**What is expected**: Tell how many lines in the data below hold the string "will"; give nothing but the number.

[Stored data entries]
============================================================
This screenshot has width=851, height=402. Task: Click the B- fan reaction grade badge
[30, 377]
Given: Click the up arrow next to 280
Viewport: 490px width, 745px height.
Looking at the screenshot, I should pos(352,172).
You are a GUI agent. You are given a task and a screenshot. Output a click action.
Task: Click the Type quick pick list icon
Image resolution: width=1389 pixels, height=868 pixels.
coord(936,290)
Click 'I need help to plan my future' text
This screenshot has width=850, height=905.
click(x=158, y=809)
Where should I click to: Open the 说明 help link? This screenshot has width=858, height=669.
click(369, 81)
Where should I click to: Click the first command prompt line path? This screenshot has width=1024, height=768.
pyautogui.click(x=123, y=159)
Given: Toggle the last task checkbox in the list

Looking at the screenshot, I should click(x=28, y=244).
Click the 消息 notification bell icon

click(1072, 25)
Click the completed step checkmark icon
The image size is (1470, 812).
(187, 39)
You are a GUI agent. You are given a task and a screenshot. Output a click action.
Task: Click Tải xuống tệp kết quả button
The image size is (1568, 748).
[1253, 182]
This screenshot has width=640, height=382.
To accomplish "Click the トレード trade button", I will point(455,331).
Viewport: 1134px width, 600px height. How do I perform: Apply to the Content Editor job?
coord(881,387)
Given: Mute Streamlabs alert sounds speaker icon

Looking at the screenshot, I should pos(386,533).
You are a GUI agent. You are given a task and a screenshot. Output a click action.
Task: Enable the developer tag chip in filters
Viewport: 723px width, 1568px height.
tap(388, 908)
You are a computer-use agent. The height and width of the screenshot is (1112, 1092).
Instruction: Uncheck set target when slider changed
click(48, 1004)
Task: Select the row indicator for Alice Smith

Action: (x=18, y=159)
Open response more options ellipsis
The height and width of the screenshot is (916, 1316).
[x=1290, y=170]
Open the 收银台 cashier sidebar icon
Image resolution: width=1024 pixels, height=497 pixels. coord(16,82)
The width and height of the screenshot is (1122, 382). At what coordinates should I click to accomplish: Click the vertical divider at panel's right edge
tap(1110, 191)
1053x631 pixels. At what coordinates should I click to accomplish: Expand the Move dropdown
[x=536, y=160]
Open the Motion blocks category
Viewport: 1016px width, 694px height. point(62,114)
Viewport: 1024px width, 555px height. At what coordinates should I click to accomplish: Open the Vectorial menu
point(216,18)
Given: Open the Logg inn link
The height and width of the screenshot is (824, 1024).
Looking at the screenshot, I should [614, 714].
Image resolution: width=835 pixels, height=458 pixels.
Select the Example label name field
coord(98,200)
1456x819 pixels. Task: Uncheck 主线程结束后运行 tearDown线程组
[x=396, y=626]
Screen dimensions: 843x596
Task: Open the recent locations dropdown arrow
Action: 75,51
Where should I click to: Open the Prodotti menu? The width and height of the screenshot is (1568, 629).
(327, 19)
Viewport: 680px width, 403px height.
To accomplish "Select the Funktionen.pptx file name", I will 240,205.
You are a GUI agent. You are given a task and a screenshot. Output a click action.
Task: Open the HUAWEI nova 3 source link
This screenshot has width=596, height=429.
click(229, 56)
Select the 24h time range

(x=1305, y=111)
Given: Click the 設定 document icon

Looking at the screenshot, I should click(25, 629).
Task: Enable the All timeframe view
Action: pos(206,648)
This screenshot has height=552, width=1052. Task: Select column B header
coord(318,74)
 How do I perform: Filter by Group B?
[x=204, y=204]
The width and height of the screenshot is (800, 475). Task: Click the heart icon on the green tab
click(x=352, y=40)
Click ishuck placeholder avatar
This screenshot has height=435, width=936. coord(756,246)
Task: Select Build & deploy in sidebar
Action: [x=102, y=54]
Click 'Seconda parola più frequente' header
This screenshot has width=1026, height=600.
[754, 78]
============================================================
**Expected output**: 2